Conspiracy Theory #1

retard re at tard.com.invalid
Sat Nov 21 03:37:58 PST 2009


Sat, 21 Nov 2009 09:48:03 +0100, Daniel de Kok wrote:

> On 2009-11-19 22:10:57 +0100, retard <re at tard.com.invalid> said:
>> Even the open source community is using more and more dynamic languages
>> such as Python on the desktop and Web 2.0 (mostly javascript, flash,
>> silverlight, php, python) is a strongly growing platform. I expect most
>> of the every day apps to move to the cloud during the next 10 years.
> 
> There are many possible scenarios when it comes to cloud computing. E.g.
> on the immensely popular iPhone, every application is a mix of Objective
> C/C++, compiled to machine code.

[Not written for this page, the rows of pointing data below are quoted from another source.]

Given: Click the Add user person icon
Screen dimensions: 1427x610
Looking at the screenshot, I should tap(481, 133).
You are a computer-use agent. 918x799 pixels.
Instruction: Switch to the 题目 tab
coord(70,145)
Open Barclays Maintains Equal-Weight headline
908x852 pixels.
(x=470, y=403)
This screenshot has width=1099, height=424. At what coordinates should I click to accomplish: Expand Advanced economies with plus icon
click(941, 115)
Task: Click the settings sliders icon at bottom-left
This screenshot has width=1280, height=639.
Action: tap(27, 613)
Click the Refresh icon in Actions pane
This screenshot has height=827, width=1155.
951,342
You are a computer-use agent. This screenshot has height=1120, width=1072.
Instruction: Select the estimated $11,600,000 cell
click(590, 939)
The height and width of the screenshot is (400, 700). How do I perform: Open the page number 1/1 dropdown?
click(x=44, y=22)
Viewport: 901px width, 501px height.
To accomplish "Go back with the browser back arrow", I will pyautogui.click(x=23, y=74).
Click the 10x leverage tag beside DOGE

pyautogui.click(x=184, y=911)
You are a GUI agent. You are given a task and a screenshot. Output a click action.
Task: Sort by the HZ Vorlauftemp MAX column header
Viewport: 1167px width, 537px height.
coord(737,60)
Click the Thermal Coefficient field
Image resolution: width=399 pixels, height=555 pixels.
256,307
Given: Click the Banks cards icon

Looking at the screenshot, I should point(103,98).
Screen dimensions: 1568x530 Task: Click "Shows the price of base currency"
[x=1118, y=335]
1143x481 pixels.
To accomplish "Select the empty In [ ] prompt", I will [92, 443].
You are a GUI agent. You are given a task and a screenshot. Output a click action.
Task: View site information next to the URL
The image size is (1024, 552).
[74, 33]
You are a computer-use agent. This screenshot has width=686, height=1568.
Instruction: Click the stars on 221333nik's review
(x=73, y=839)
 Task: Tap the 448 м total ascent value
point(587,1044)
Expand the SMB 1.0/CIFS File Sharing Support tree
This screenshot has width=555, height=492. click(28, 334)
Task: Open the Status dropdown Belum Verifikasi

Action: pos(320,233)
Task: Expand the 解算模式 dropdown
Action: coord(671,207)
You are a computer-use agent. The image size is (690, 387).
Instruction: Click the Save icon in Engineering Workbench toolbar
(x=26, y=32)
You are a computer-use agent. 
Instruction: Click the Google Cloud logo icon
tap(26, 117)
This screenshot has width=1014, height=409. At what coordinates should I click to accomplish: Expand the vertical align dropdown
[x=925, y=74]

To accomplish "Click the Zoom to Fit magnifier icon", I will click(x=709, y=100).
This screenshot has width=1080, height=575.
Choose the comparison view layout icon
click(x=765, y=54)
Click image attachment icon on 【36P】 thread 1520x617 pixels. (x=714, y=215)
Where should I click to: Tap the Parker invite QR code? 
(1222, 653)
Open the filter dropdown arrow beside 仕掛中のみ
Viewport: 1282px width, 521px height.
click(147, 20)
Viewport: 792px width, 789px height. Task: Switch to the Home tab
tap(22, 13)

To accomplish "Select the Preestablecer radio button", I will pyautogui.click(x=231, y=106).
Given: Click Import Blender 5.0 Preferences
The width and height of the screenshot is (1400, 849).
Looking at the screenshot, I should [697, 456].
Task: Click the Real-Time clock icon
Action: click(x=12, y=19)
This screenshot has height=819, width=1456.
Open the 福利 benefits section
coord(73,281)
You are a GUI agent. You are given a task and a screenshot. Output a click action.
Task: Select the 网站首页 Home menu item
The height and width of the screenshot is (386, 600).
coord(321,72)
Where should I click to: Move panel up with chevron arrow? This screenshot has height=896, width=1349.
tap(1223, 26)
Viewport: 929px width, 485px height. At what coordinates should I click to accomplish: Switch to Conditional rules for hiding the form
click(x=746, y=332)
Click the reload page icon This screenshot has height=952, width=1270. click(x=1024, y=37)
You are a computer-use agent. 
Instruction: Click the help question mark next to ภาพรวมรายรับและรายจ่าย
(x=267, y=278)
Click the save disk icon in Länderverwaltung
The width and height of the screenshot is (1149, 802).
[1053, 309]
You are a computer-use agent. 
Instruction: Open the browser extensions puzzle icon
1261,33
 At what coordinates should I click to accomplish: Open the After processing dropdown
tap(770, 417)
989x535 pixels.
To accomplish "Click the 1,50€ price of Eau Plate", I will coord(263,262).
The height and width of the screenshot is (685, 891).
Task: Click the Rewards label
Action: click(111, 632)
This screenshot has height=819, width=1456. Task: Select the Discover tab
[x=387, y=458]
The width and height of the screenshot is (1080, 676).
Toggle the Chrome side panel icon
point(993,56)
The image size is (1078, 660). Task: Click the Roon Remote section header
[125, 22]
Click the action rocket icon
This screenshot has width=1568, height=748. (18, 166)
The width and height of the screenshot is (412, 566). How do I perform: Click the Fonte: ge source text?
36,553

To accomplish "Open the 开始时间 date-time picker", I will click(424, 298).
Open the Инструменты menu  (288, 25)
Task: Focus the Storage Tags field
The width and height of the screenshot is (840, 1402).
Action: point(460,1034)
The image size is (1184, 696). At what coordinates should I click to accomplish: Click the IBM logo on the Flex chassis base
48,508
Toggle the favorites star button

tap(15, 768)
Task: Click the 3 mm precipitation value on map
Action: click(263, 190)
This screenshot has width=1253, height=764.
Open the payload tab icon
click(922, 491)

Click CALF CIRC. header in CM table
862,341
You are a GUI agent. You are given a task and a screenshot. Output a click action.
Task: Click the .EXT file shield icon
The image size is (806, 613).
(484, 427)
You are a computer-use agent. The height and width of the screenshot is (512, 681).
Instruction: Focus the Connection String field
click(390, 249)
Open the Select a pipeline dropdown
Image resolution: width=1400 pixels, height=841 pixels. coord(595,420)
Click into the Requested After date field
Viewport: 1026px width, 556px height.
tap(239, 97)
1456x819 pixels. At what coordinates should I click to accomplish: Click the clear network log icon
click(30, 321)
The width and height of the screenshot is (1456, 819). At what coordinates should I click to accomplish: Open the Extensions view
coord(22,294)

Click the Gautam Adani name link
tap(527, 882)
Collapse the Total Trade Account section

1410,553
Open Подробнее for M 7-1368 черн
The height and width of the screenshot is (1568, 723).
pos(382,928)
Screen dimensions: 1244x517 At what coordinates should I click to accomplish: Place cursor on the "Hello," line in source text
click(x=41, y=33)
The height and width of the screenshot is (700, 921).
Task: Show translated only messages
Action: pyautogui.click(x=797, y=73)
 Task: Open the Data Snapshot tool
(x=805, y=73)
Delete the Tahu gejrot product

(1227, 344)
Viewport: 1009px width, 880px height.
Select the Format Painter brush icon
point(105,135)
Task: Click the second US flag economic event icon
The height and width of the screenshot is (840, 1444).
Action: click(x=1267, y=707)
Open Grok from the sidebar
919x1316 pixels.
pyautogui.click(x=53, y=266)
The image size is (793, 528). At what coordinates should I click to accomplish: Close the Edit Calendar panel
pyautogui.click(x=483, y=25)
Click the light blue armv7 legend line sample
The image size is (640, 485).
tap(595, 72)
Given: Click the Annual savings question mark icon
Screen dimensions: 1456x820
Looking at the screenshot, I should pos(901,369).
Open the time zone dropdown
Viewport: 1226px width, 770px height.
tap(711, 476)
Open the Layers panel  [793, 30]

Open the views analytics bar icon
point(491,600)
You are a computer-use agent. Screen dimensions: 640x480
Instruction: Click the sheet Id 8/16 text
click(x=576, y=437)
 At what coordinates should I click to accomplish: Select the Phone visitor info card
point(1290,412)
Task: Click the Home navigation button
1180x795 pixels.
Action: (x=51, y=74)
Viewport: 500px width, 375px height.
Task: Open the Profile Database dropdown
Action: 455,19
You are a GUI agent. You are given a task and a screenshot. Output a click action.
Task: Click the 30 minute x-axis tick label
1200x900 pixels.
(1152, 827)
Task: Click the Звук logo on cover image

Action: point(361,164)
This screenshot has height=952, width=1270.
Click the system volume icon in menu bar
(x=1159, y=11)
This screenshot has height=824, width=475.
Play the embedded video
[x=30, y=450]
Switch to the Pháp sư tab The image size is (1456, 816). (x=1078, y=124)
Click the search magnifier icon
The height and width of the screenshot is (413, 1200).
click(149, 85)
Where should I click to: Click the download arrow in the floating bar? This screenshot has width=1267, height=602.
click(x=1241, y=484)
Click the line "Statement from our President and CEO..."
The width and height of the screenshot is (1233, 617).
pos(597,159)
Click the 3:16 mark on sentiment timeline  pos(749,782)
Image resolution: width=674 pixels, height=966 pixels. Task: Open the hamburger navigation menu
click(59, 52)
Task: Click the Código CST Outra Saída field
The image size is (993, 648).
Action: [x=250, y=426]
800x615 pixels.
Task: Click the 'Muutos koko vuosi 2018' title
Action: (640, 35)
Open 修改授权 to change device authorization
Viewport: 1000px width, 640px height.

While many iPhone applications are
> relatively dumb and usually communicate with webservers, this shows that
> native applications are preferred by segment of the market over
> applications that live in the browser.

Of course the major issues limiting Web 2.0 adoption are unreliable, high 
latency, expensive communication channels. Another is that the 
technologies have not matured on non-x86/windows platforms. I bought a 
new cell phone recently and can't really play any videos with it even 
though it definitely has enough cpu power to play even 576p mpeg streams.

Btw, you can write iPhone apps in .NET languages. Just use Unity.

> And server-side, there's also a lot of static language development going
> on. Often dynamic languages don't scale, and you'll see dynamic
> languages with performance-intensive parts written in C or C++, or
> static languages such as Java.

Sure. It's just that not everyone uses them.